Mike couldn’t hold back the laughter. A psychiatrist pretending to be a pop star – the unexpected simplicity was beautiful.

‘Though it’s mainly drums,’ Gosta said. ‘That’s my release. Bang, hit, bang, hit. Let go of all the rubbish.’

37

It was important to show feeling, to respond convincingly. Ylva performed her only duty well, she was convincing. It wasn’t hard, she almost looked forward to the visits. Any form of human contact was preferable to the isolation and loneliness. What they had told her was true, she had learned to be content with what she had.

Ylva alternated in her role as mistress, from vampish and challenging to timid and innocent.

It was unbelievably embarrassing. He was over sixty, educated and intelligent, and should know better. But Gosta Lundin was no different from other men. He chose to believe in her lusty moans, chose to believe that she arched her back to increase her ecstasy, chose to believe that she pulled him close to be filled with his manhood.
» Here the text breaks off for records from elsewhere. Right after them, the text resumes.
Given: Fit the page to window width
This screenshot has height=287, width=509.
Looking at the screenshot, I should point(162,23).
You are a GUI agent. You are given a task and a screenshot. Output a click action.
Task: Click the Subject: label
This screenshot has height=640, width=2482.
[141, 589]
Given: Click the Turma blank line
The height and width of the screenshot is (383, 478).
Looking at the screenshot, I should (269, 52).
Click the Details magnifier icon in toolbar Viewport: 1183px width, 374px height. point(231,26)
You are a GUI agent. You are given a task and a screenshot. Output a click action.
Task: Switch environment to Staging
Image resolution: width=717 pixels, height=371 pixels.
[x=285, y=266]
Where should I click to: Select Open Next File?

When he knocked, she stood in front of the door where she could be seen, with her hands on her head. She stood like this until he had come into the room and looked to check that the knives, scissors, iron and kettle were in place on the worktop. All these items were potential weapons and if he couldn’t see them, he would hit her, or, worse, turn in the doorway and not come back for days. Then she had to make do with what she’d got and put up with the smell of old rubbish.
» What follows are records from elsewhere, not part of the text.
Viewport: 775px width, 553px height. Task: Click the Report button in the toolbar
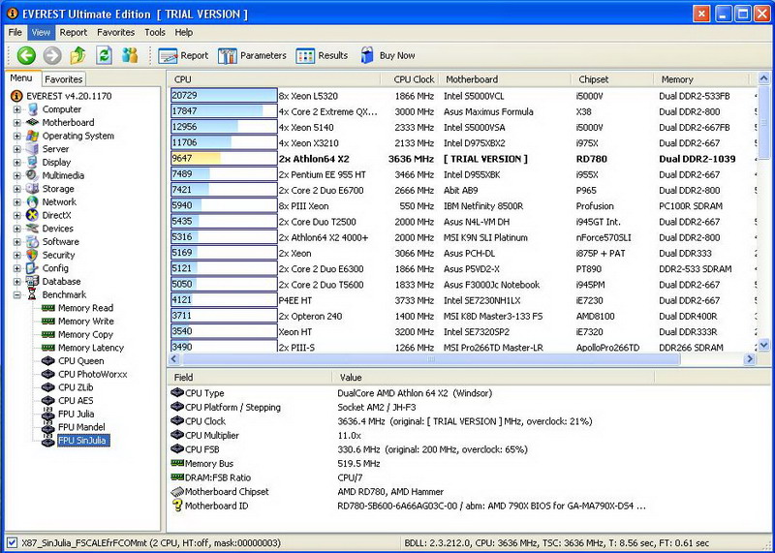[x=183, y=56]
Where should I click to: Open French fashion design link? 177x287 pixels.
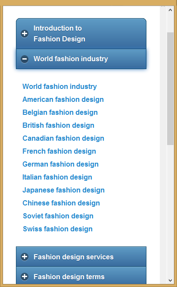coord(59,151)
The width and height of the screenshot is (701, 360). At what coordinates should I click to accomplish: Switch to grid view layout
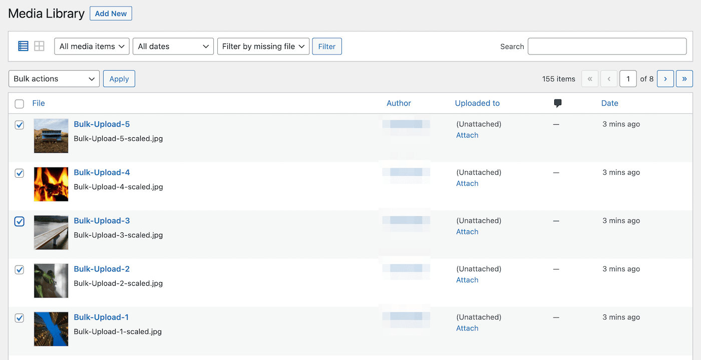pos(39,46)
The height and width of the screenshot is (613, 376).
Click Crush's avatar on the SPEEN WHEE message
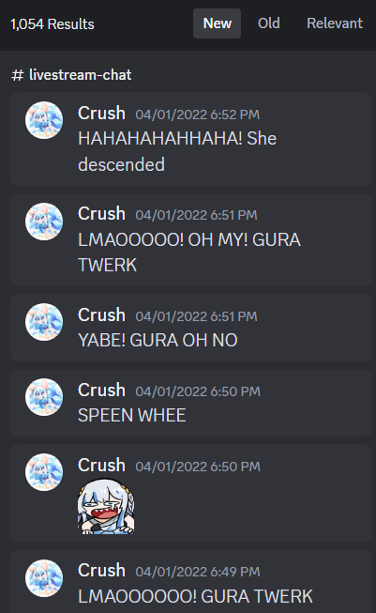tap(44, 397)

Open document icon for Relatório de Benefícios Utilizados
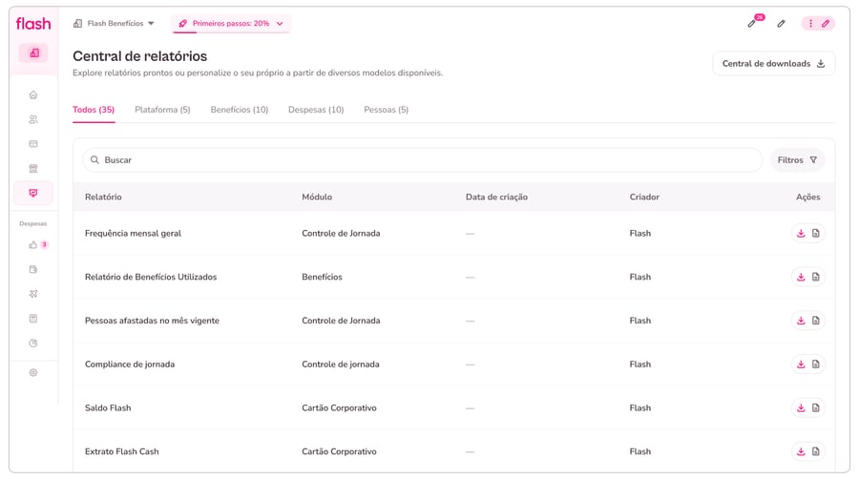[816, 278]
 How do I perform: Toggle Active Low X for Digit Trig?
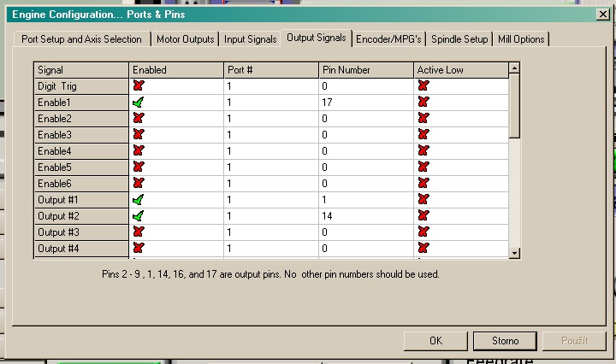pos(423,85)
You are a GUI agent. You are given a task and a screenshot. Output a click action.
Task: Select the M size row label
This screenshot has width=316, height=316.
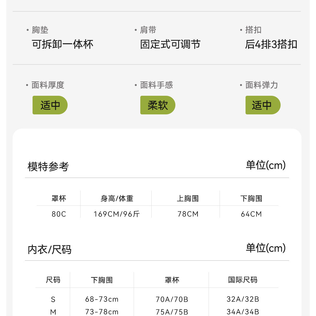coord(53,312)
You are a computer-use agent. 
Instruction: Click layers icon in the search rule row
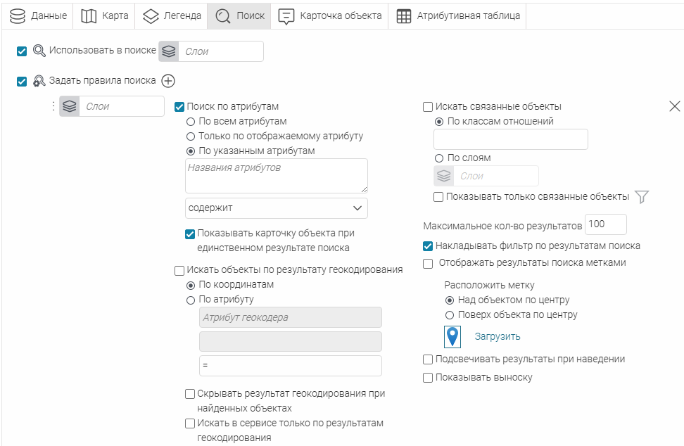[70, 106]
Sometimes Gosta’s wife came down to get him, if she thought that he had been there for too long or she felt obliged to say something. Nothing pleased Ylva more. If Marianne came to get her husband, Ylva tripped around happily in the background, as if she was satisfied.
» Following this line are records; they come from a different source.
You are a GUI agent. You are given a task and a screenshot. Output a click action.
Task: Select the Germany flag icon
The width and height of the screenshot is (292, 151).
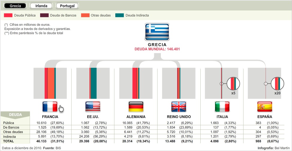pyautogui.click(x=136, y=107)
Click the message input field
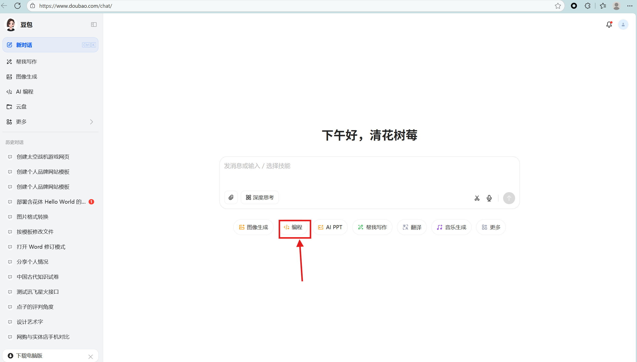Image resolution: width=637 pixels, height=362 pixels. tap(369, 173)
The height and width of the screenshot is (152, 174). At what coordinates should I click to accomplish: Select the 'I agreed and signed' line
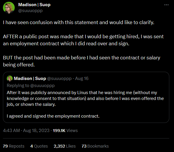point(53,116)
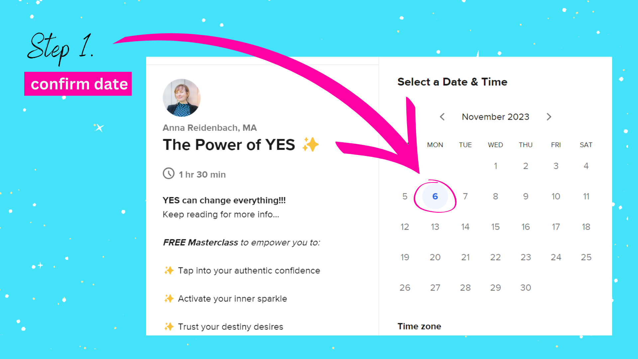This screenshot has width=638, height=359.
Task: Choose November 15 date
Action: 495,227
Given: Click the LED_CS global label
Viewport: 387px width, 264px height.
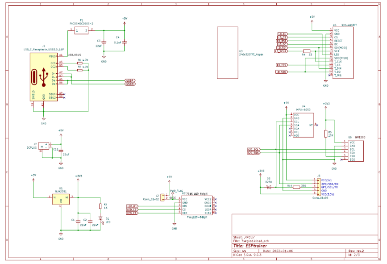Looking at the screenshot, I should pyautogui.click(x=132, y=210).
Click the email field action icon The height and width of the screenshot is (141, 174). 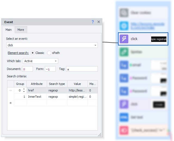coord(124,65)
Marianne pretended not to see, but Ylva knew that it hit home.

Mike Zetterberg had stopped at a red light. He felt good, calm and strong. He always did when he came back from the hospital. He had been there five times now and was already much more stable than the first time he had gone to the clinic.

Gosta Lundin was a good doctor, considerate and kind. He called himself the Florida pensioner. He’d moved away from Stockholm in search of an easier life in his autumn years. Most Stockholmers chose Osterlen, but Gosta and his wife couldn’t see the point in living beside that brackish water where the algae flourished as soon as it was warm enough to swim in.

They were both happy with their choice and neither of them missed the capital. Except when the dialect became a bit too thick or the hostile comments about outsiders got too upsetting. In that sense there was a big difference between Helsingborg and Stockholm, Mike knew that only too well.

The pedestrians crossed the road in front of his car. Bodies moving, people on their way somewhere, a river. Mike was doing pretty well. Life had in some miraculous way taken over. He wouldn’t say that he felt any less grief or that it had gone away, but it wasn’t as all-consuming as before.